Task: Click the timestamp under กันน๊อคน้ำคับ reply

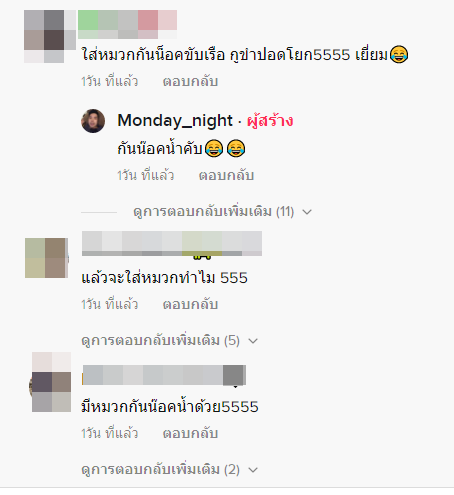Action: (145, 175)
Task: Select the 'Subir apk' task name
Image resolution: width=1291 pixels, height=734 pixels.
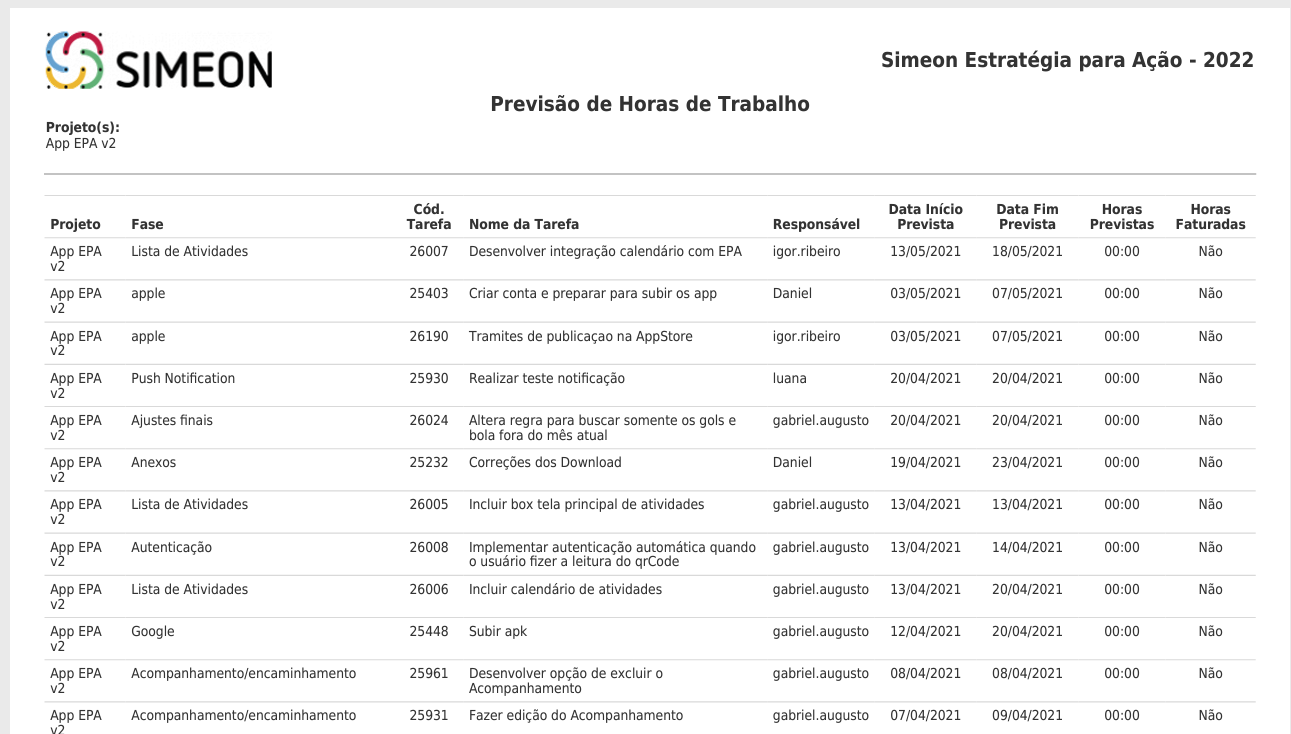Action: [x=498, y=632]
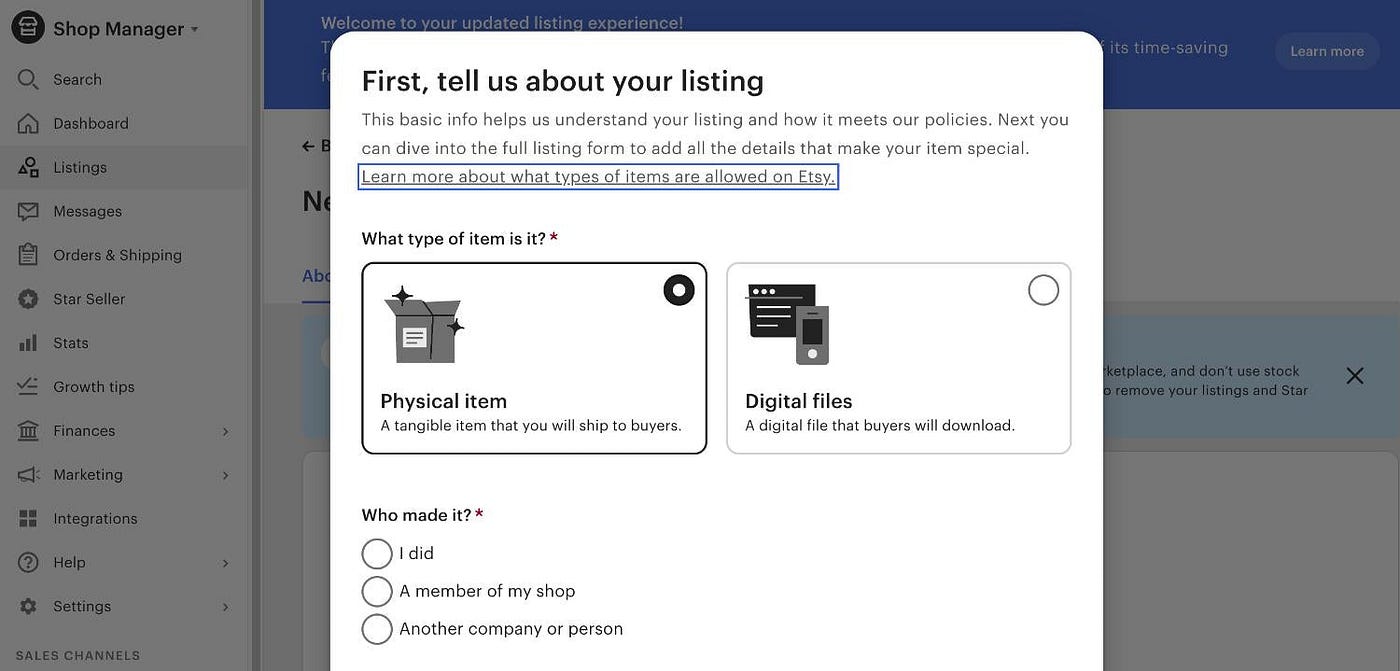Click the Search magnifier icon in sidebar
The image size is (1400, 671).
(28, 79)
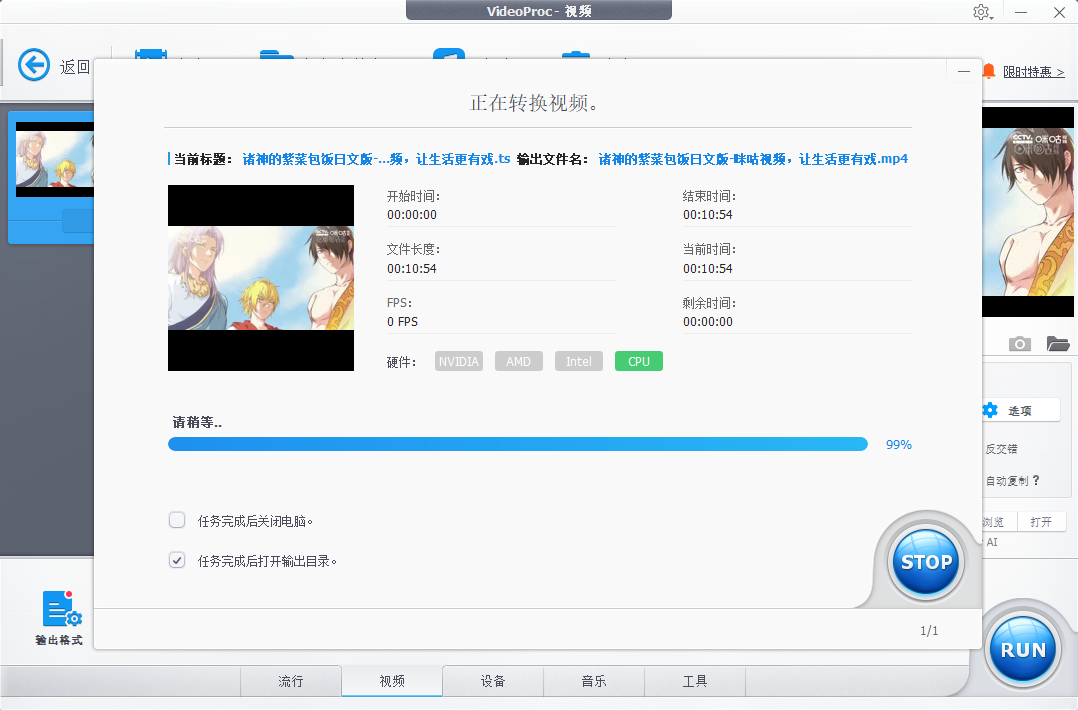Uncheck open output folder after completion
This screenshot has width=1078, height=710.
(x=177, y=560)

### PROBLEM TO SOLVE
All of the entries above should be duplicated exactly, except for the pictures.

### FINAL ANSWER
Task: Click the timestamp under กันน๊อคน้ำคับ reply

Action: (145, 175)
Task: Select the 'Subir apk' task name
Image resolution: width=1291 pixels, height=734 pixels.
Action: [x=498, y=632]
Click the Search magnifier icon in sidebar
The image size is (1400, 671).
(28, 79)
Uncheck open output folder after completion
This screenshot has width=1078, height=710.
(x=177, y=560)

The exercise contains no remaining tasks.